MEN OF THE IRON AGE.
The Romans in East Yorkshire.
In the last chapter we saw that the later Britons had some knowledge of iron, as well as of copper and tin. But with the Romans the use of iron was much more extensive, and hence they may be called Men of the Iron Age.
The first Roman general to enter the territory of the Brigantes was Ostorius Scapula, who came north in A.D. 50. Twenty-eight years later came Julius Agricola, who penetrated as far north as the rivers Forth and Clyde. By Agricola the ancient British camp Caer Eburac—the camp on the Ebura, or, by its modern name, the Ure—was made into a Roman walled city under the latinised name Eburacum.
From this time Eburācum,[[5]] or Eborācum as later Roman writers spelt its name, became the proud capital of Britain—altera Roma, a second Rome in importance. Here died the great Roman Emperor Severus in A.D. 211, and here was born the still greater Emperor Constantine, under whose reign Christianity was established in the Roman Empire.
Statue of a Roman
Soldier in the York
Museum.
For nearly three and a half centuries the Roman armies ruled the land of the Brigantes, during which time great alterations were taking place in the lives of its people. Northwards came troop after troop of German and Italian soldiers to subdue and enslave the people of the land north of the Humber, and to wage incessant war against Rome’s enemies still farther north.
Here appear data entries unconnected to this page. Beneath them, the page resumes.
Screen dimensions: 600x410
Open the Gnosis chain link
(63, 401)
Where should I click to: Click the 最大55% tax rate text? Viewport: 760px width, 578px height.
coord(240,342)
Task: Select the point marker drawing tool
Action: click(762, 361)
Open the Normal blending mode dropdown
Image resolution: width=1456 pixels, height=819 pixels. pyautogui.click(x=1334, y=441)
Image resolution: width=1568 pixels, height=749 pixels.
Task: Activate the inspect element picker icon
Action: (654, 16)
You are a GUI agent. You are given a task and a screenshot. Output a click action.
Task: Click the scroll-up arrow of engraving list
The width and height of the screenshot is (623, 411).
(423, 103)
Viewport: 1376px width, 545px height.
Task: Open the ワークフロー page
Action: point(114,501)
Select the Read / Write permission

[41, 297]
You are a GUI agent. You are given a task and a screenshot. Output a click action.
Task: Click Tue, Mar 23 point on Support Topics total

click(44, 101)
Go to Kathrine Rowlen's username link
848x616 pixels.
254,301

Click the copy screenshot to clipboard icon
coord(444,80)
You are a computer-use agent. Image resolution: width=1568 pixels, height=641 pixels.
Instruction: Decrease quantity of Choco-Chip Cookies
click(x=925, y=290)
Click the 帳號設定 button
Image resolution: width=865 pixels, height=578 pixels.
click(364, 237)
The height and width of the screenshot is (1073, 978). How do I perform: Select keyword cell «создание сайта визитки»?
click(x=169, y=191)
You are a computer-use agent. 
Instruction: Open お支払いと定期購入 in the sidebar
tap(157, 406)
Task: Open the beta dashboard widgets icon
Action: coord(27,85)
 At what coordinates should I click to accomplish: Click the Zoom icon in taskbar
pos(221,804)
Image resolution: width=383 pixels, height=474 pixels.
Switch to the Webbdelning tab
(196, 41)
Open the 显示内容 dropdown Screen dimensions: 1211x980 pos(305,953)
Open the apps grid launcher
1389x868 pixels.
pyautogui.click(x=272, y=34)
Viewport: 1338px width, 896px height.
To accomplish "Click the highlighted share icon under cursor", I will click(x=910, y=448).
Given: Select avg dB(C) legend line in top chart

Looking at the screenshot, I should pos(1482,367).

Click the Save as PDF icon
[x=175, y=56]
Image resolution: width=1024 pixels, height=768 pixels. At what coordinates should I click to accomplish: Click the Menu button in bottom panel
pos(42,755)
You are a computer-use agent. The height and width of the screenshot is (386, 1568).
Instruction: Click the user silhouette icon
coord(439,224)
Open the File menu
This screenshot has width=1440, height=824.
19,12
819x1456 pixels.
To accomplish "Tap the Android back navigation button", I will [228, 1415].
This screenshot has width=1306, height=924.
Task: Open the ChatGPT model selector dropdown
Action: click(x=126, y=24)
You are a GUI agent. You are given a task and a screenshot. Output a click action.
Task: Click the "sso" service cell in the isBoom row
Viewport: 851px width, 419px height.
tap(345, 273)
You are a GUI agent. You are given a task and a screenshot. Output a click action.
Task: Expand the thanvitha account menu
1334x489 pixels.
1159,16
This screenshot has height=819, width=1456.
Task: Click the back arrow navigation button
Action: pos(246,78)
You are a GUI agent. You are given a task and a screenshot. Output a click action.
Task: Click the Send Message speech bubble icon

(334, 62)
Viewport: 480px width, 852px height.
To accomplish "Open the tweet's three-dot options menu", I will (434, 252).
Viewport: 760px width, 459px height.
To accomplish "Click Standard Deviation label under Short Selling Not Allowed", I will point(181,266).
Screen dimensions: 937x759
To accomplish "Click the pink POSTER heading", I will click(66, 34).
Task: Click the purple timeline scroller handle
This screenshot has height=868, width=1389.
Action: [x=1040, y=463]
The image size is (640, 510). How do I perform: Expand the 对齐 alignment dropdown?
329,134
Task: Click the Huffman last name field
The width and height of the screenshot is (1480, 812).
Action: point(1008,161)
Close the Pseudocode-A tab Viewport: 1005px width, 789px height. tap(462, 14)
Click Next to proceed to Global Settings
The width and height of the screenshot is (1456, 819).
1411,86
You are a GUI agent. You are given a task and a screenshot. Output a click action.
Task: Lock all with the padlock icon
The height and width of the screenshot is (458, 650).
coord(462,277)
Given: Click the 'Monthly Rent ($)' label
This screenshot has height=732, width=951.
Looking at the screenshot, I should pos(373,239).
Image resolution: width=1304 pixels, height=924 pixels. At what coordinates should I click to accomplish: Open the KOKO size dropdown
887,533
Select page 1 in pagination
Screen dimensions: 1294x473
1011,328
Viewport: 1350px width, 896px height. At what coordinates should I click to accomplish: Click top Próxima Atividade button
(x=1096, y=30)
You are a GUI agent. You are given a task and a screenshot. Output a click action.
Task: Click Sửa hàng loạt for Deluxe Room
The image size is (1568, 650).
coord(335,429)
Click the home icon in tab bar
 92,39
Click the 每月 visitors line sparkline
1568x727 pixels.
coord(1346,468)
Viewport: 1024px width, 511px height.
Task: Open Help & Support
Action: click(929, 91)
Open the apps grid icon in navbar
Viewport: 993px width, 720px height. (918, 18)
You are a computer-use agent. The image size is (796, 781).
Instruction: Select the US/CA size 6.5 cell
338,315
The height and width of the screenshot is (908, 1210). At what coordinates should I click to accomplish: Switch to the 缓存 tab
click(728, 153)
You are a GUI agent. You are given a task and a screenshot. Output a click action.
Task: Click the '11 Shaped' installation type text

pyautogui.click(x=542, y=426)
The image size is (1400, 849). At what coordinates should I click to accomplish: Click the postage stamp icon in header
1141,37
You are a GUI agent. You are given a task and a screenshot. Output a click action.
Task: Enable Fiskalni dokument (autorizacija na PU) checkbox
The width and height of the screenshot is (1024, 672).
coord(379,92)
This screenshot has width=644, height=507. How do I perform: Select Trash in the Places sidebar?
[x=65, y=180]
And southwards marched troop after troop of the men of the Brigantes, on their way to Gaul and Italy and Spain, there to serve as Roman soldiers. In A.D. 117 came to Eboracum the famous Sixth Legion—Legio Sixta, surnamed Victrix, the ‘All Conquering’—and Eboracum was its headquarters thenceforth till A.D. 406, when it was withdrawn to help in defending Rome against the enemies mustering on her threshold.
For the constant movement of troops the Roman invaders needed roads, and the military highways which they constructed across Britain remain foremost among the evidences of their occupation of the country. The fact that their roads have existed for so many centuries—centuries of hard use but of constant neglect—is due to the great care bestowed upon their construction.